Some nuclear power plant operators have to periodically go to a simulator and pass a certification test. The purpose of the test is to make sure that operators have the expertise that is required to operate the plant safely and effectively. The focus during testing is on evaluating whether operators can deal effectively with severe, abnormal events. These fault situations rarely occur on the job, but they can seriously threaten the integrity of the plant and the welfare of the public. During these events, operators are supposed to follow a set of written procedures that tell them what actions to take to cope with different kinds of abnormalities.

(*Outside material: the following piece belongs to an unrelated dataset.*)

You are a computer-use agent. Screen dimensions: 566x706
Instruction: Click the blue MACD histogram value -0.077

At one plant, operators would not always follow the written procedures when they went to the simulator for recertification. They deviated from them for one of two reasons. In some cases, operators achieved the same goal using a different, but equally safe and efficient, set of actions. In complex sociotechnical systems, like nuclear power plants, there is rarely one best way of achieving a particular goal. In other cases, the operators would deviate from the procedures because the desired goal would not be achieved if the procedures were followed. It is very difficult to write a procedure to encompass all possible situations. A small change in context might require different actions to achieve the very same goal. In either case, the operators' actions seemed justifiable, particularly in the latter set of circumstances. The people who were evaluating the operators in the simulator did not agree, however. They criticized the operators for "lack of procedural compliance." Despite this admonishment, the operators got their licenses renewed.

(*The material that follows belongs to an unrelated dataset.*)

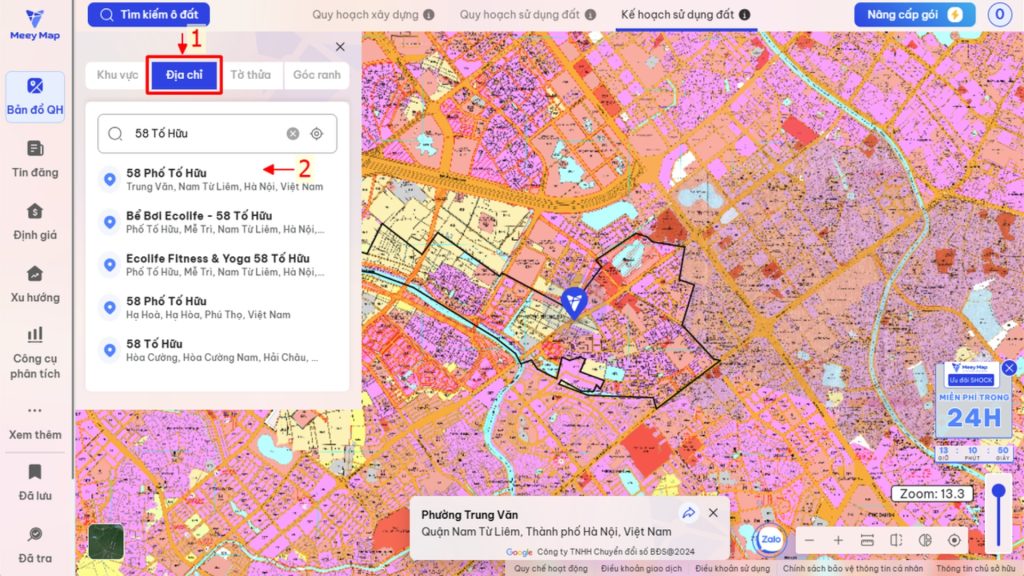Viewport: 1024px width, 576px height.
Task: Open Công cụ phân tích tools
Action: click(x=35, y=351)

This happened several times. Eventually, the operators became frustrated with the evaluators' repeated criticism because they felt it was unwarranted. The operators decided that, the next time they had to go into the simulator for recertification, they would do exactly what the procedure said--no matter what. One team of operators followed this "work-to-rule" approach in the simulator and became stuck in an infinite loop. At one point, an emergency procedure told operators to switch to another procedure, but then that procedure eventually sent operators back to the first one. The operators dutifully followed the procedures, and thus wound up in a cycle, repeating the same set of actions several times. The evaluators were not amused. They eventually turned off the simulator, ending that particular test.
Later, the evaluators wrote a letter to the utility that employed this group of operators. In that letter, the evaluators criticized the operators yet again, this time for "malicious procedural compliance."